Updating gene length data using ensembldb

Here is a small R function to download updated gene lengths for a set on Ensembl Gene IDs. I use it to obtain the length of the genes from the zebrafish Zv10 assembly when performing gene ontology enrichment of an rnaseq in goseq.

Here is a small R function to download updated gene lengths for a set on Ensembl Gene IDs. I use it to obtain the length of the genes from the zebrafish Zv10 assembly when performing gene ontology enrichment of a RNAseq in goseq.

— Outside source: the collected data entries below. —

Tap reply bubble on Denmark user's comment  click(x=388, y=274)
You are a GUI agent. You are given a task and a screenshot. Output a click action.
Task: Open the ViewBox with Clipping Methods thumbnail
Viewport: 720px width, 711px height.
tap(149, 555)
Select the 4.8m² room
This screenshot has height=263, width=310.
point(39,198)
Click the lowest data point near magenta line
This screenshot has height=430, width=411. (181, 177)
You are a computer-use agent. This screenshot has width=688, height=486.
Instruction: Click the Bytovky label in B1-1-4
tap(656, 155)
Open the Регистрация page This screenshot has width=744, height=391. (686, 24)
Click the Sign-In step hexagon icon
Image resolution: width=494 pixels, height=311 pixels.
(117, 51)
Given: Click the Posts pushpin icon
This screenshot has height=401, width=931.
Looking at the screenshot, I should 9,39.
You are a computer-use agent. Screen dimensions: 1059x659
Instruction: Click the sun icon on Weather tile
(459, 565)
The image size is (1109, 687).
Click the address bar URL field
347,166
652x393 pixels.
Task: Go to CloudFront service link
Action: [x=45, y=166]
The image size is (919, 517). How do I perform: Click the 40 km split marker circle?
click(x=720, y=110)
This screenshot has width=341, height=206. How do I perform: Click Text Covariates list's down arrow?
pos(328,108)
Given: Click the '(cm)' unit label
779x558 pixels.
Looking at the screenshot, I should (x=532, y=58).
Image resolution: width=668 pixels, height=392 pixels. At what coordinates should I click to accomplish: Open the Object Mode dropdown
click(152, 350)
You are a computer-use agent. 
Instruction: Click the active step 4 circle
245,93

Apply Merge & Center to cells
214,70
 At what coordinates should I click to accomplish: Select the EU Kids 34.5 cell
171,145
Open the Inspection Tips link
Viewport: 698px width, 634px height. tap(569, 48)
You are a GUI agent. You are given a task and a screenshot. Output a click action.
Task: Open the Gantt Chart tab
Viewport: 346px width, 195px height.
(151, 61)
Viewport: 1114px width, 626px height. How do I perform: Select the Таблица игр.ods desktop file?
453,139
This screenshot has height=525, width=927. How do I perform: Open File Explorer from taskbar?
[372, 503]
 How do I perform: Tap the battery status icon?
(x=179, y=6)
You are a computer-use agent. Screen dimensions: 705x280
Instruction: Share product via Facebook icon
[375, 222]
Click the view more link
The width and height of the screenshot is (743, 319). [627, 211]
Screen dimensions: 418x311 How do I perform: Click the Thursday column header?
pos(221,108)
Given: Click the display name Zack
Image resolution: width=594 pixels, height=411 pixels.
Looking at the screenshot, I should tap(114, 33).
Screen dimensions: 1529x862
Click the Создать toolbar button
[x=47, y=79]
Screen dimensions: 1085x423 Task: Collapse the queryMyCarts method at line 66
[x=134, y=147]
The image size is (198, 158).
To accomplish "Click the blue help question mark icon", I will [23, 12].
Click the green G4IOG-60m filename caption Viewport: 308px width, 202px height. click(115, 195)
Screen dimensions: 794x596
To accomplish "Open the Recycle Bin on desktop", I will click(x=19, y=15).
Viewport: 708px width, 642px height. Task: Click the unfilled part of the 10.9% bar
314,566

# Function downloadGeneLengthData.
# Input: the ID of the EnsDB object.
# Output: A vector with the gene Length Data.
downloadGeneLengthData <- function(id) {
  library(ensembldb)
  library(AnnotationHub)
  ah <- AnnotationHub()
  ahDb <- query(ah, "EnsDb")
  EnsDb <- ahDb[[id]]
  return(lengthOf(EnsDb, of="gene"))
}

We can create a named vector with only the gene length of our universe ids (in my case, in the UniverseIDs object):

geneLengthData <- downloadGeneLengthData('AH57746')
geneLengthData <- geneLengthData[names(geneLengthData) %in% UniverseIDs]

and use that vector in, for example, goseq to specify gene length bias.

The AH57746 object is the Ensembl 90 EnsDb for Danio Rerio. You can find more information about the ensembldb package and how to download different DBs for other species and assembly versions in its vignettes.